Slotman noted that in designing the trial, he and his international research team realized that in previous studies prophylactic cranial irradiation improved overall survival and reduced the risk of brain metastases but failed to control intrathoracic disease progression. In those trials, persistent intrathoracic disease following chemotherapy was observed in 76 percent of patients and intrathoracic progression occurred in 89 percent.

 

Hence, he and his colleagues considered that treating these patients with thoracic radiation with an eye to controlling intrathoracic progression might make a difference in outcomes.

 

Study Specifics

The study-named CREST for Chest Radiotherapy Extensive Stage Trial-enrolled 498 patients diagnosed with extensive-stage small-cell lung cancer. The patients were treated with four to six cycles of platinum-based chemotherapy and were eligible for the study if the chemotherapy resulted in a response (complete, partial, or what was determined a "good response").

 

Patients had to be free of brain, leptomeningeal, and lung metastases and could not have received prior radiation to the brain or thorax. Patients were then treated with radiation two to seven weeks after completing chemotherapy.

 

Enrollment, which was from January 2009 through December 2012, included patients from 42 centers in the Netherlands, United Kingdom, Norway, and Belgium. "Patient accrual was accomplished faster than we anticipated," Slotman said.

 

The researchers randomly assigned 249 patients to receive standard of care-i.e., prophylactic cranial irradiation-and 249 patients to both cranial and thoracic radiation. The dose to the chest was set at 30 Gy, delivered in 10 fractions. He said that further studies using thoracic radiation in extensive stage small cell lung cancer might include increasing the radiation dose.

 

In the intention-to-treat analysis, the research team analyzed the outcomes of 247 patients who received thoracic and cranial radiation and 248 patients treated with cranial radiation alone. The demographics and medical conditions of the patients were not statistically different in the two arms of the trial.

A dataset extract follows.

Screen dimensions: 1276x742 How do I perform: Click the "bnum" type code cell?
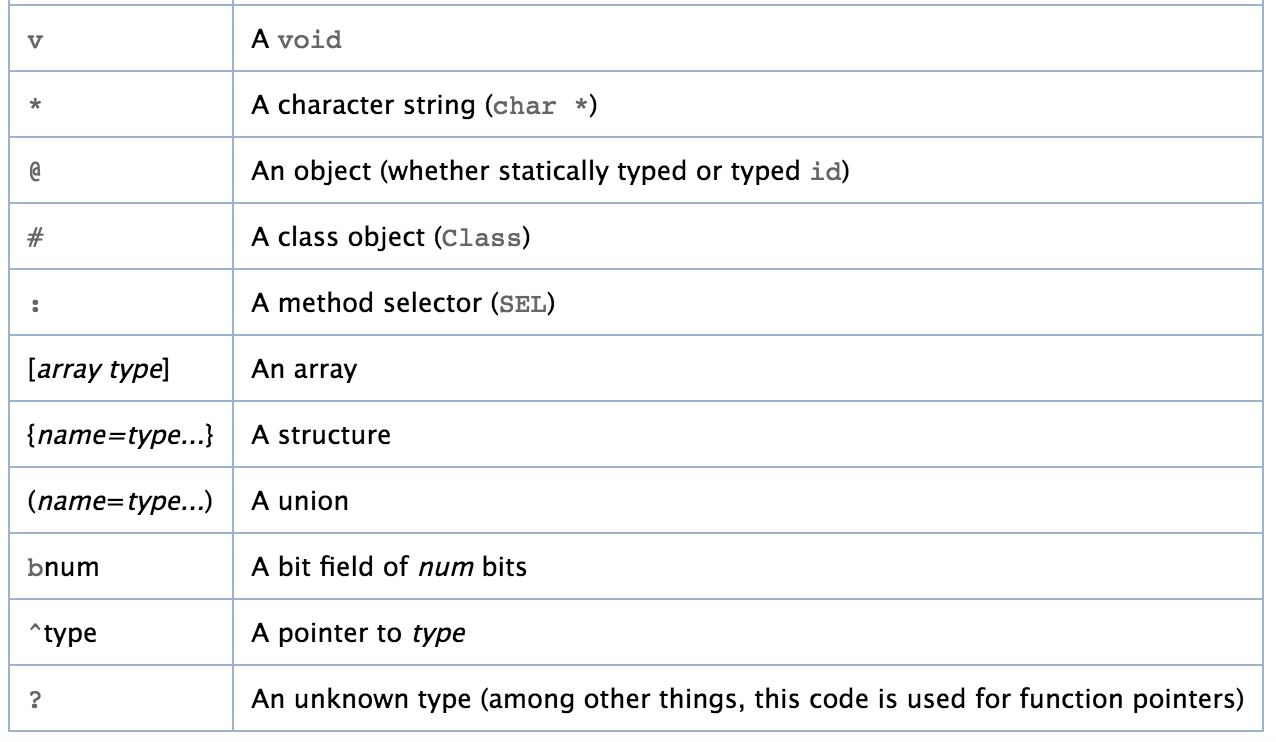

Patients were about 63 years old, about 55 percent were men, and most had a WHO performance status of 1-2.

 

Following chemotherapy, 25 patients had a complete response, 350 had partial responses, and 120 had good responses-defined, Slotman explained, as showing improvement in their tumor size, but not reaching the criteria for a partial response.

 

'Very Well Tolerated'

Treatment was considered to be very well tolerated, he said. Grade 3 adverse events were similar for both groups of patients, although four patients receiving thoracic radiation developed Grade 3 esophagitis, which was not observed among the patients receiving only radiation to the head.

 

The only Grade 4 adverse event in the trial was a case of fatigue in one patient receiving cranial irradiation alone.

 

There were 11 cases of Grade 3 fatigue among the patients receiving radiation to both sites, and eight cases of Grade 3 fatigue occurred among the individuals receiving prophylactic cranial irradiation alone.

 

Slotman said that when overall survival was analyzed on the basis of subgroups, there did not appear to be differences on the basis of sex, age, or performance status. There appeared to be a trend in favor of improved survival if a patient achieved a complete response to chemotherapy, but that difference did not achieve statistical significance.